Enregistré à Ouagadougou, au Burkina Faso, Deli, le dernier album de Victor Démé puise dans la tradition des griots mandingues et fait la part belle aux influences blues, zouk et reggae. Moins abouti que le premier, paru deux ans plus tôt, il n’en reste pas moins une œuvre de bonne facture sur laquelle la voix et les compostions du musicien rayonnent.

Réconfort est le mot qui résume le mieux l’art de Victor Démé, le sentiment que sa musique véhicule et l’effet qu’effectivement elle produit. L’artiste burkinabè, dans son dernier album, chante pour ceux qui souffrent, les malades du sida, les mères en détresse, les amoureux que l’on veut séparer, les malheureux du monde entier. « Je crois que c’est ma contribution pour ces gens », confie-t-il. Et lorsqu’on lui demande de traduire le titre du disque, inspiré par la première chanson qui y figure, Hinè ye deli la, il marque un temps d’hésitation, s’excuse de ne pas bien parler français puis se lance : « Avec le temps, on s’attache, on a de la pitié. »
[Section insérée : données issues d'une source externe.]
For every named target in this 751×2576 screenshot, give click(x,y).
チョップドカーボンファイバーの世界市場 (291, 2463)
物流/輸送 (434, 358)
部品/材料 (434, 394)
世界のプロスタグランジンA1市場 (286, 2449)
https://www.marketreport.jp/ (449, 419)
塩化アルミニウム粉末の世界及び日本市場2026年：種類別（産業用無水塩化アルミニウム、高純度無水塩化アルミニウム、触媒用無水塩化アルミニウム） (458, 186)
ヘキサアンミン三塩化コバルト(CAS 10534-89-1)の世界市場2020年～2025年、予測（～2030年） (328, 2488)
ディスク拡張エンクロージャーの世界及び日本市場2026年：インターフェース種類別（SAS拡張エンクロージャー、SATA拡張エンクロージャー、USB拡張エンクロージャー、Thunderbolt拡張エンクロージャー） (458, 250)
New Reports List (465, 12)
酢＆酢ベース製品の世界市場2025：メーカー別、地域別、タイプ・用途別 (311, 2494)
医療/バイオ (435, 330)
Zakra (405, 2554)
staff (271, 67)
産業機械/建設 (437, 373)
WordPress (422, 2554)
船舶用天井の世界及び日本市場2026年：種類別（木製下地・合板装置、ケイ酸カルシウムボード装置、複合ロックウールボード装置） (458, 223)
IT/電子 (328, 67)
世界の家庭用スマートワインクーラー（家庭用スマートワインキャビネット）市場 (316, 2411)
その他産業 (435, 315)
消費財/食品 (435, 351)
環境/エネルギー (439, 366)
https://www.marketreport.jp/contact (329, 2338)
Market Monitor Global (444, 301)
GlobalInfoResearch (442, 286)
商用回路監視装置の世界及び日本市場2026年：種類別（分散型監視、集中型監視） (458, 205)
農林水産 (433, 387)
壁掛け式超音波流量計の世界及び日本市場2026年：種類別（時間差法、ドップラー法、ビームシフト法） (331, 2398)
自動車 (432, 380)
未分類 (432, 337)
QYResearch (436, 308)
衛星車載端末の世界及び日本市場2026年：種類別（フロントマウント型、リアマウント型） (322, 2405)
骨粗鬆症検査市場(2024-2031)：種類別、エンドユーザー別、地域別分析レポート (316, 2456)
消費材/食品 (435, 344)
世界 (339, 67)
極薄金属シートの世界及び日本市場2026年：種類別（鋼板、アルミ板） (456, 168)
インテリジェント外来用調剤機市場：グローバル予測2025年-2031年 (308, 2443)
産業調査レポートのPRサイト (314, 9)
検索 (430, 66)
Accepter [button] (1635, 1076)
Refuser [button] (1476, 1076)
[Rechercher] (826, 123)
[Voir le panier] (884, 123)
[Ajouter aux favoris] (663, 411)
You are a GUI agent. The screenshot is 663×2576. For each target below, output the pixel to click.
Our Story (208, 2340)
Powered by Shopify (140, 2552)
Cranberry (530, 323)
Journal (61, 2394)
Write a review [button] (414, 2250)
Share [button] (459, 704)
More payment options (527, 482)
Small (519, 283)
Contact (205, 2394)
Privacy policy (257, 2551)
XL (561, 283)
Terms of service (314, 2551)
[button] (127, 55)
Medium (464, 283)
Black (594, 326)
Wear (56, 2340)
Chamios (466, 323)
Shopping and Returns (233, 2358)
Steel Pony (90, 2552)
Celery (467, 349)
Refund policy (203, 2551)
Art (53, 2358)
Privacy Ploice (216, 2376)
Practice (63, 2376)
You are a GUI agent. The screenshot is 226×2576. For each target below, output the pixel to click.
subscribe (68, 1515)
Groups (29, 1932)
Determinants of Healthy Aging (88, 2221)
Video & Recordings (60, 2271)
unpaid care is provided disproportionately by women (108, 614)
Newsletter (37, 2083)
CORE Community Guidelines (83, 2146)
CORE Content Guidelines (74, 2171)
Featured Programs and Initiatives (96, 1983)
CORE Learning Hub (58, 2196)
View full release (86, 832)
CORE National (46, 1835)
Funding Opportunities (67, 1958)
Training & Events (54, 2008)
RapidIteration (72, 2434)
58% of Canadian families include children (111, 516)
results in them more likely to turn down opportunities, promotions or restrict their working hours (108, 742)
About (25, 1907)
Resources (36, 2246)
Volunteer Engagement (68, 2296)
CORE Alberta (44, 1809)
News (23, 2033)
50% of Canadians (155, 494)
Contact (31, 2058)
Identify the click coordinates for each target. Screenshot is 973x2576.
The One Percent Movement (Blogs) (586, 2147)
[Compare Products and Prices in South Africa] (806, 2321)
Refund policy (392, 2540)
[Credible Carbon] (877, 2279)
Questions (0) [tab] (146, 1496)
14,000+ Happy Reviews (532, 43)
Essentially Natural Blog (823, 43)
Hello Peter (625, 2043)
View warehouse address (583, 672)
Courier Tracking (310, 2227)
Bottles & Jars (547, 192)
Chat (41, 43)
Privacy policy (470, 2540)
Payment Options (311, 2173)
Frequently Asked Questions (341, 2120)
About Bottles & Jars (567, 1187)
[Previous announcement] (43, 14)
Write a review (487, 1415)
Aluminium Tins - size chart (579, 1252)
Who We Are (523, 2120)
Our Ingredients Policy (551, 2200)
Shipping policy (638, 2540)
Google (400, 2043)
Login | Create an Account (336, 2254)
Pour Victor Démé, cette compassion, la volonté d’aider, de réconforter et d’unir, sont la mission du griot. Un héritage que lui a légué sa grand-mère maternelle et qu’il chante dans Teban Siyala : la racine. « Des mariés ne peuvent pas se séparer devant un griot, un fils et son père ne peuvent pas se séparer. Etre griot, c’est beaucoup de choses », explique-t-il. Cependant, le chanteur mandingue souffre du manque de considération qu’ont ses contemporains pour ceux de sa caste, à tel point que certains d’entre eux ont désormais honte de leurs origines. « Si tu dis maintenant que tu es griot, on te prend pour un mendiant », regrette-t-il. Une évolution liée au dévoiement de la fonction et de ses valeurs. « Il y a des gens aujourd’hui dans la galère qui se font griots. Mais être un vrai griot, ce n’est pas quémander pour faire les louanges des gens », dénonce-t-il.

Précipitation

Les difficultés pécuniaires, Victor Démé en a pourtant connues. Mais il ne leur a jamais sacrifié son art ni ses principes. En dépit des aléas de la vie, il a su garder intact son goût pour la musique, son talent créatif. Et sur ce second album, l’inspiration, l’énergie et le plaisir de jouer sont les mêmes que sur le précédent. Il est, hélas, moins abouti. Un violon et un accordéon font leur apparition, ça et là, sans vraiment trouver leur place. Le saxophone de Femi Kuti, sur Wolo baya guéléma, est plus en harmonie avec le groupe mais ne convainc pas totalement. Le mixage laisse à désirer, et les arrangements auraient pu être peaufinés. Des lacunes que Victor Démé ne cherche pas à nier. « Franchement, on n’a pas eu le temps de maquiller l’album comme on voulait, on n’est pas content, mais on l’a balancé comme ça », concède-t-il. La production ne lui a pas permis de mettre le soin qu’il souhaitait dans le parachèvement du disque. Fort heureusement, en concert, la formation du chanteur burkinabè, qui tourne en France depuis le mois d’avril dernier, livre une prestation dont la qualité fait vite oublier les défauts de l’enregistrement.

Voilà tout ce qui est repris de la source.